## What is needed:
How many lines of the data include the string "Viewport"? State that number alone.

## Source information:
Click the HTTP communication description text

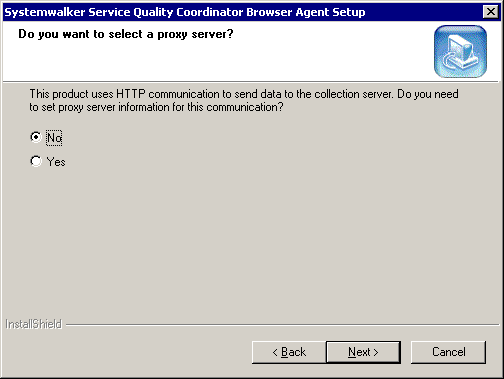tap(244, 100)
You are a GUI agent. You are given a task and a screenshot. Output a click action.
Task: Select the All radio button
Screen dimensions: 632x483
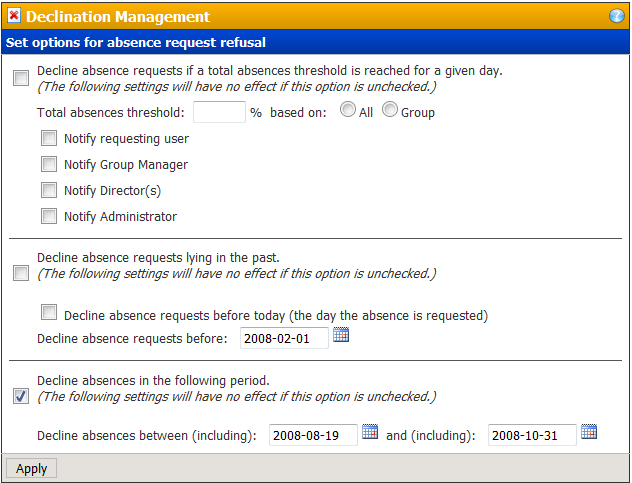(x=348, y=109)
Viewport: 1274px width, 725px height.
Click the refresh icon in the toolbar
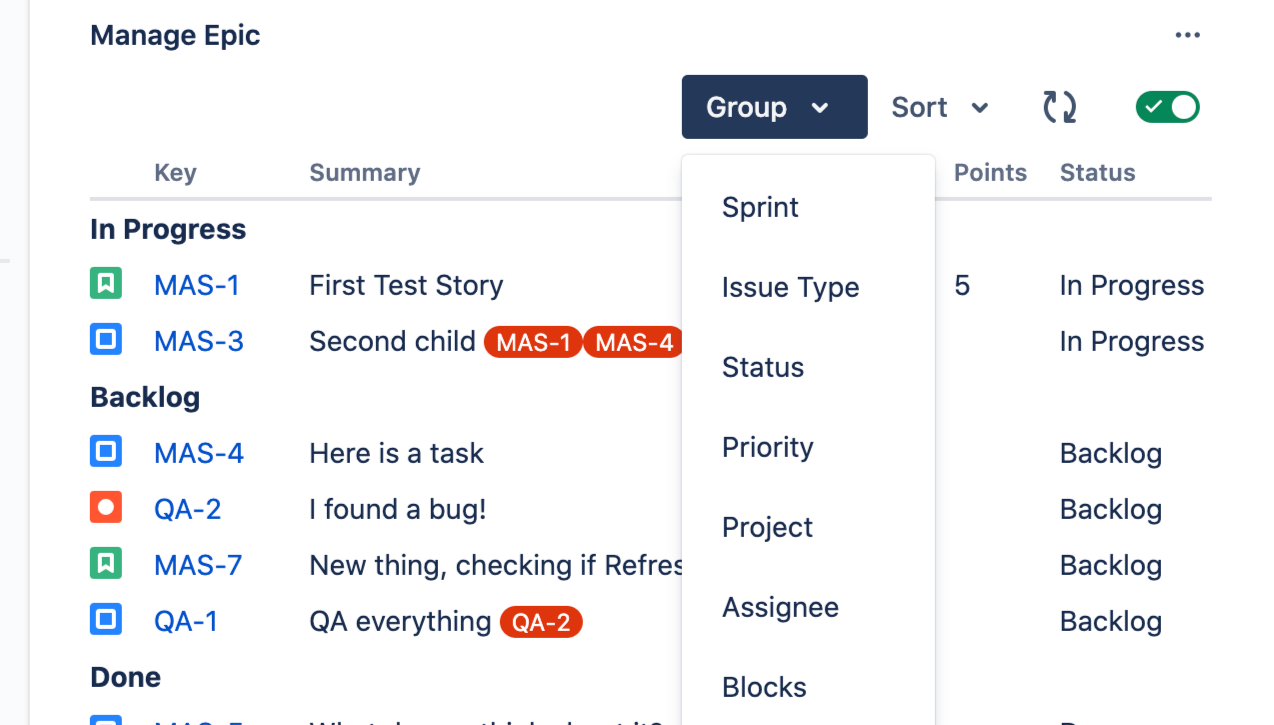click(x=1059, y=107)
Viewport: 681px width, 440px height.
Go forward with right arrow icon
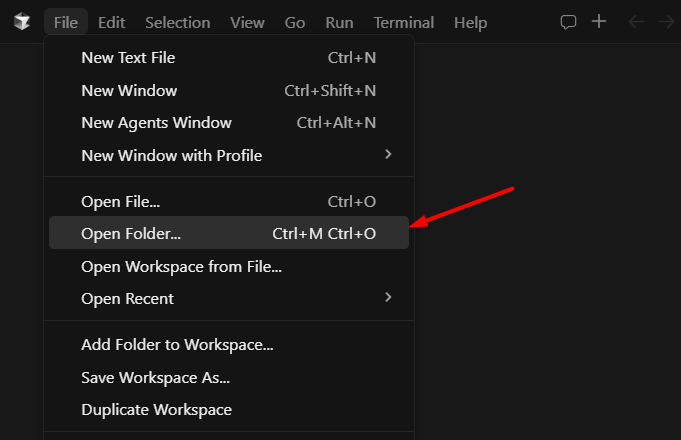[667, 22]
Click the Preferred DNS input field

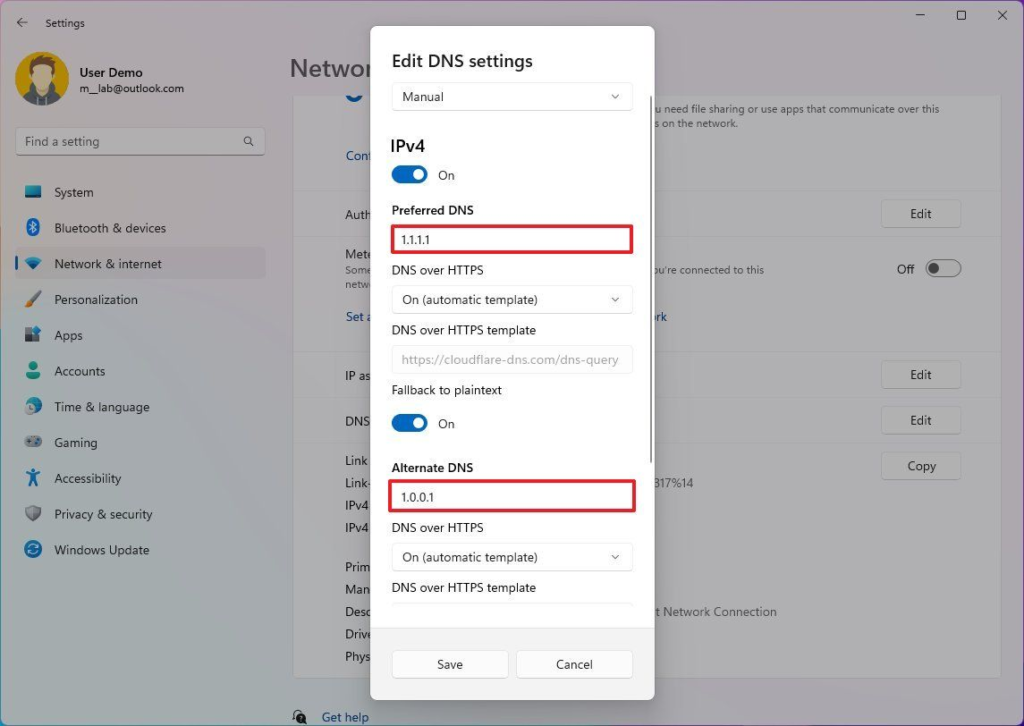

## The completed task:
2